Varian ini merupakan hasil mutasi dari virus influenza musiman yang telah lama dikenal, namun kini menjadi lebih dominan dan menyebar di sejumlah negara seperti Amerika Serikat, Inggris, Jepang, dan beberapa negara di Eropa.
Kementerian Kesehatan Republik Indonesia (Kemenkes RI) mengonfirmasi bahwa sejak 25 Desember 2025, sebanyak 62 kasus superflu telah terdeteksi di Indonesia. Dari jumlah tersebut, kasus terbanyak tercatat berada di wilayah Jawa Timur.
Kepala Dinas Kesehatan Kabupaten Blitar, Christine Indrawati, mengatakan bahwa superflu memiliki gejala yang hampir sama dengan flu biasa, sehingga masyarakat tidak perlu panik berlebihan.

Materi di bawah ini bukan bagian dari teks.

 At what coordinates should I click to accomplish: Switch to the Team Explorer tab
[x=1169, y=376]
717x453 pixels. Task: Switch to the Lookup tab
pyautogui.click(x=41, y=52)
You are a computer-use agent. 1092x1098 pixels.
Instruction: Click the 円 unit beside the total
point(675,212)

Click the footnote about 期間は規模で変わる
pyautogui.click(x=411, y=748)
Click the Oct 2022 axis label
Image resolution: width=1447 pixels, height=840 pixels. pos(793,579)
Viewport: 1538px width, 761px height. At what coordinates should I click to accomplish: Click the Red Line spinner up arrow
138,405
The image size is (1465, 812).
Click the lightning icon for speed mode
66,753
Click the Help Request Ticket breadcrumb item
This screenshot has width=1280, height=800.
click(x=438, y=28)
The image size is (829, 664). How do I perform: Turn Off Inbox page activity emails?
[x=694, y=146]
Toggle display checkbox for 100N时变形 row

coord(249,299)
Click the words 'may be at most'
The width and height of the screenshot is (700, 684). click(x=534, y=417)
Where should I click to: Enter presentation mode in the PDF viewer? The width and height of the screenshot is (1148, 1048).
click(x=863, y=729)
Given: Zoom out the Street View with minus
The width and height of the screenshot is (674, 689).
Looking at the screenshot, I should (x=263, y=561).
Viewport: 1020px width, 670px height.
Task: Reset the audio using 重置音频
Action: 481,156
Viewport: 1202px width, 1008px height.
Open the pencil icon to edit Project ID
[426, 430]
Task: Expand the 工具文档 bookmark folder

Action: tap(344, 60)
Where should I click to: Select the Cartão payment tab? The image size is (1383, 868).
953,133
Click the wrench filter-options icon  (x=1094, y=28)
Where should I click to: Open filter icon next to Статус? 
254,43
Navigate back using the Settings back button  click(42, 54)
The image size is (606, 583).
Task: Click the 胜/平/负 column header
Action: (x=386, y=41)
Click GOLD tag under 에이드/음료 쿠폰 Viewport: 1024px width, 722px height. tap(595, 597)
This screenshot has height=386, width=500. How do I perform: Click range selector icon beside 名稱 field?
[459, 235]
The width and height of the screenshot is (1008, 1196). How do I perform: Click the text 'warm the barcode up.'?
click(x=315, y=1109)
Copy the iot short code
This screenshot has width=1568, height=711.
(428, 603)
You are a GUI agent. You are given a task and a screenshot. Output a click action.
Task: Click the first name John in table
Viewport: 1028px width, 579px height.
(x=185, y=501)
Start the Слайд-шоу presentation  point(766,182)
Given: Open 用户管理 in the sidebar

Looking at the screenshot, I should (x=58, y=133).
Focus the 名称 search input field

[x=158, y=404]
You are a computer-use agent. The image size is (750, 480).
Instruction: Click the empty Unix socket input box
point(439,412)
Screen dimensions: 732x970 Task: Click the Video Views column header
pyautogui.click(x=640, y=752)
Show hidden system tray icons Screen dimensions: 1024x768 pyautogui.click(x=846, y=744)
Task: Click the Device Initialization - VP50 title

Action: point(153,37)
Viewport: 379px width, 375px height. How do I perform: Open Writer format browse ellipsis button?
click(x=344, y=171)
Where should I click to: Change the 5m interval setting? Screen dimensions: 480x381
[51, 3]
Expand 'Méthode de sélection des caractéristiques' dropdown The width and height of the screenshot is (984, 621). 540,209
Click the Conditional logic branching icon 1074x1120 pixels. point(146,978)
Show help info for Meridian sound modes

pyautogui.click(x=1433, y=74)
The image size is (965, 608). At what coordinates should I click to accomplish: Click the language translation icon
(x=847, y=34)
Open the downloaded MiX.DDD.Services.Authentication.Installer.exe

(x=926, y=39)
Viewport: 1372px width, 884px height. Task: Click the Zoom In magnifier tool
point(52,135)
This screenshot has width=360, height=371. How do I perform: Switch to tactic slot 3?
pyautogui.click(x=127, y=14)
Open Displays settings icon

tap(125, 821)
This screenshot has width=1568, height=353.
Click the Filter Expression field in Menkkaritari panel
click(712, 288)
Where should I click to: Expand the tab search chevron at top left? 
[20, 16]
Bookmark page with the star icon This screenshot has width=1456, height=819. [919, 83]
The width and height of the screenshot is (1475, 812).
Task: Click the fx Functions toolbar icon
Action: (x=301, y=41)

“Gejalanya hampir sama dengan flu pada umumnya, seperti demam, nyeri badan, batuk, pilek, dan nyeri tenggorokan,” ujarnya.
Namun demikian, Christine menjelaskan terdapat perbedaan pada durasi penyembuhan. Jika tubuh seseorang belum pernah terpapar virus superflu sebelumnya, maka proses pemulihan bisa berlangsung lebih lama dibanding flu biasa.
“Yang membedakan, kalau tubuh kita belum pernah bertemu virus superflu, masa sembuhnya cenderung lebih lama,” jelasnya.
Ia menegaskan, hingga saat ini tidak terdapat gejala yang bersifat spesifik seperti yang pernah ditemukan pada Covid-19. Oleh karena itu, penanganan dan pencegahan superflu masih mengacu pada protokol kesehatan umum.
“Tidak ada gejala yang khas seperti Covid-19 dulu. Cara pencegahannya juga sama, yang sakit sebaiknya memakai masker, terutama saat berada di tempat tertutup,” kata Christine.
Selain penggunaan masker, Dinas Kesehatan Kabupaten Blitar mengimbau masyarakat untuk menjaga daya tahan tubuh dengan istirahat yang cukup, mengonsumsi makanan bergizi seimbang, olahraga, serta memperbanyak minum air putih.
“Pola hidup sehat tetap menjadi kunci utama agar tubuh mampu melawan infeksi,” pungkasnya.